Despite its prevalence, Northern Lights has beginnings that are not well understood. The retrieval and cultivation of cannabis varieties in the 1970s and 80s can be seen as a prohibition-driven Dark Age, in that many breeders and pioneers kept their illegal art under wraps. As a result, the origins of many favorite strains survive only by word of mouth and folklore.
Tradition has it that Northern Lights began on an island near Seattle, Washington, where 11 indica sprouts began their climb to glory. The genetics they propagated came from indigenous Afghani landrace strains, cherished for their highly resinous buds, fast flowering, and resilience during growth. Each Northern Lights sprout was given a number, and when seed turned to flower, Northern Lights #5 came out top crop.

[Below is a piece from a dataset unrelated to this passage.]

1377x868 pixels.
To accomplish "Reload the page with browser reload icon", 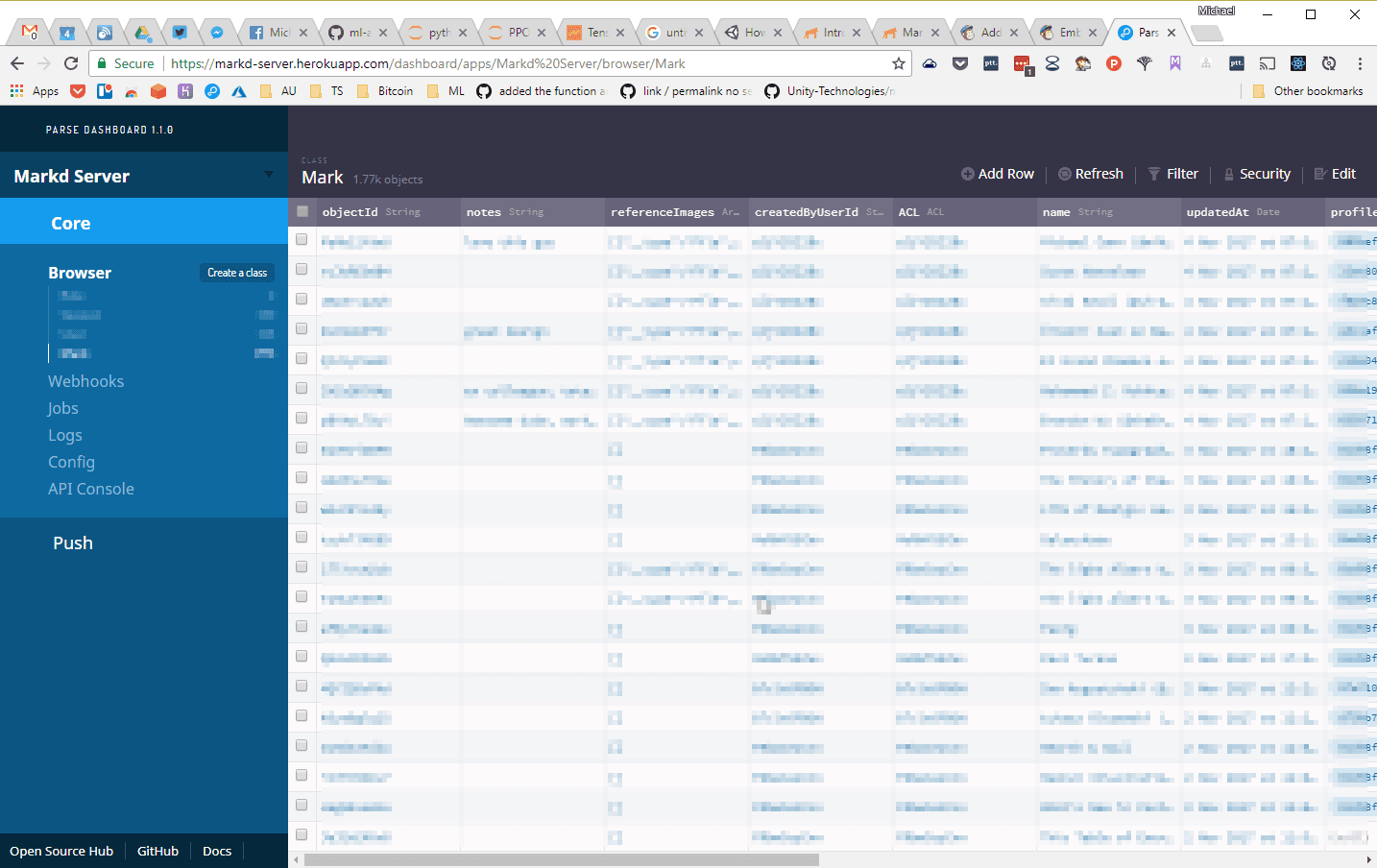I will (x=71, y=63).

Northern Lights migrated to Holland in 1985, where Nevil Schoenmaker had recently founded the Netherlands’ first seed distribution company known then as The Seed Bank. The lineage of Northern Lights begins to blur around this time as the plants were selectively bred and backcrossed. The Afghani males used in the breeding process were also left undocumented, further muddling the strain’s elaborate genetic history. Some Northern Lights phenotypes were hybridized with varieties like Thai sativas, but others were left to carry on the pure indica genetics.
Sensi Seeds bought the seed bank in 1991, and have continued propagating the Northern Lights family line ever since. The once pure indica can now be found in several genetic variations, some of which even express sativa-like characteristics.